### [Input records]
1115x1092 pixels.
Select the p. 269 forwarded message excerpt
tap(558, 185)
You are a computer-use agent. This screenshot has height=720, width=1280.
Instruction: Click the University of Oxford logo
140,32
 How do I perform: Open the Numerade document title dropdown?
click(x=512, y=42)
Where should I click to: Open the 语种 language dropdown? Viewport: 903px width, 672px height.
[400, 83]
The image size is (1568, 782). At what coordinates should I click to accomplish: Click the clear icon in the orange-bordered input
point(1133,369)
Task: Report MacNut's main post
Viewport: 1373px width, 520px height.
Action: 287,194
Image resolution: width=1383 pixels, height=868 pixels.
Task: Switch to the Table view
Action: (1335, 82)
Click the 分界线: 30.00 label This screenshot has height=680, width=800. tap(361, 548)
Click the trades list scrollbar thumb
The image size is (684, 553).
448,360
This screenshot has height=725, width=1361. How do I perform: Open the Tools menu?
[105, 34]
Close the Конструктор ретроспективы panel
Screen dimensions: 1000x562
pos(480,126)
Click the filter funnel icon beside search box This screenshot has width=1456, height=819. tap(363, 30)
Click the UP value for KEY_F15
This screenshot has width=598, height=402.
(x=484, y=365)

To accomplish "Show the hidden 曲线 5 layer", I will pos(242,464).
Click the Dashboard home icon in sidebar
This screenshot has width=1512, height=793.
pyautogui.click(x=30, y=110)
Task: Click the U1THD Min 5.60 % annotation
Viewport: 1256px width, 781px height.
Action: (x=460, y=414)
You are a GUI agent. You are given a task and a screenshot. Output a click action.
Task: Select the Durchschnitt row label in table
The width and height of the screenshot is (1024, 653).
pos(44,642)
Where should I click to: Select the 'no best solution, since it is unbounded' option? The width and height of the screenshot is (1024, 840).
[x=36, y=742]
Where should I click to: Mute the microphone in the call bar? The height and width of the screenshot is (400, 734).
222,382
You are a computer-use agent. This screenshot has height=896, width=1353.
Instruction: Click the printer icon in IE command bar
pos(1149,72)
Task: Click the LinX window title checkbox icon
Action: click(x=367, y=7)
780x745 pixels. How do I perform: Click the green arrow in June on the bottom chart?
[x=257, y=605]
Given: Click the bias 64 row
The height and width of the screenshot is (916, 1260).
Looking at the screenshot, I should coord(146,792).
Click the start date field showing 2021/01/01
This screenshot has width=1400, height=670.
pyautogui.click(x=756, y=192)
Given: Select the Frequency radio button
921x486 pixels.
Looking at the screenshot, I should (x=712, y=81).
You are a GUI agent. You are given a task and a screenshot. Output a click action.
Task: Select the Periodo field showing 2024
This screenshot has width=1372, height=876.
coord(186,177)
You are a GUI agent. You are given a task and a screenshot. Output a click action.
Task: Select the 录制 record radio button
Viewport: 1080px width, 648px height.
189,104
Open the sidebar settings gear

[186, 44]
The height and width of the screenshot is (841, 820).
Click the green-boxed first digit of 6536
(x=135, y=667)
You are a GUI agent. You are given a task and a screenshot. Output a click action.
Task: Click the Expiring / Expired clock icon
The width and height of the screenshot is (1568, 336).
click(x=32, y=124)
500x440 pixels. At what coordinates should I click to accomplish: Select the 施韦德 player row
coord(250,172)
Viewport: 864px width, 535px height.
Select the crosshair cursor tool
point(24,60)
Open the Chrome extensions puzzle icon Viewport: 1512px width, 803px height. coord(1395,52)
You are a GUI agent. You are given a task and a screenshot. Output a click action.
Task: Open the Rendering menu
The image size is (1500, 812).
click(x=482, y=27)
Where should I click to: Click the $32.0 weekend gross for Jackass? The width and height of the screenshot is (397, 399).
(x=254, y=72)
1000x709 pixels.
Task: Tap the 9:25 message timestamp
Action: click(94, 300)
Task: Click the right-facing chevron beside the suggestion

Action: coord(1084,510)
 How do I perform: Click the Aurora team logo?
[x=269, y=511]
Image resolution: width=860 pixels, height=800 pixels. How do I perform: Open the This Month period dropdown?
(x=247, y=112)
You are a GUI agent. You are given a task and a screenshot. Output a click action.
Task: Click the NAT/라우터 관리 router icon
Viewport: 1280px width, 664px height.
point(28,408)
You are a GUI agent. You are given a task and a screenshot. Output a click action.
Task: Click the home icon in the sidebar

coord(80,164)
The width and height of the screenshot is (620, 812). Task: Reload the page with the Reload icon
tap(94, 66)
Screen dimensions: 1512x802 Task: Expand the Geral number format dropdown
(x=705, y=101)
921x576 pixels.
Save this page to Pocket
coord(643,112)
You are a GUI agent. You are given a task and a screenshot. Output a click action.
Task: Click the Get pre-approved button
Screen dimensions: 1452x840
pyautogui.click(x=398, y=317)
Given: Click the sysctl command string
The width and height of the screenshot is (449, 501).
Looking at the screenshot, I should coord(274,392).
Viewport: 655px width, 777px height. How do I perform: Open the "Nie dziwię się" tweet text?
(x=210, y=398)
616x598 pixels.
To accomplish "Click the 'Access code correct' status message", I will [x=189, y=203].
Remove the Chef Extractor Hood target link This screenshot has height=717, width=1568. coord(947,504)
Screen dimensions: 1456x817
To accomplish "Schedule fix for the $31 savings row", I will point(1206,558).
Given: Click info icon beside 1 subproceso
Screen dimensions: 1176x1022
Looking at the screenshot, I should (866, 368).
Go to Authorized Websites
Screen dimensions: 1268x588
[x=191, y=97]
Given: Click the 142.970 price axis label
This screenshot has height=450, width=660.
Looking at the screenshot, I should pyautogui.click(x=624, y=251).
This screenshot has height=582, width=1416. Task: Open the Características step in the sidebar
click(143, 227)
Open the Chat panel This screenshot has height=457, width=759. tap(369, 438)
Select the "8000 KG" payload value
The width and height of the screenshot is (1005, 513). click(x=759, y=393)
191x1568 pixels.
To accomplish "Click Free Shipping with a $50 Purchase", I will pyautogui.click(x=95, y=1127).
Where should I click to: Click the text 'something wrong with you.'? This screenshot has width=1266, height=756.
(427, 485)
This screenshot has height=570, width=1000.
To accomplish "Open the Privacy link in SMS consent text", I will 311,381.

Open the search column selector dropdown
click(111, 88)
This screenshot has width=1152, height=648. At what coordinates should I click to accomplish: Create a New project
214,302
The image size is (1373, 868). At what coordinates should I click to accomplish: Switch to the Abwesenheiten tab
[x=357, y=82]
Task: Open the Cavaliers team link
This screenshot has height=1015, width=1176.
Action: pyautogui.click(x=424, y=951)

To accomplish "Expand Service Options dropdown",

### [Goal of the exercise]
Only lines holding the word "link" are wanted, so copy each of them from the records above.

### [Solution below]
Remove the Chef Extractor Hood target link This screenshot has height=717, width=1568. coord(947,504)
To accomplish "Open the Privacy link in SMS consent text", I will 311,381.
Task: Open the Cavaliers team link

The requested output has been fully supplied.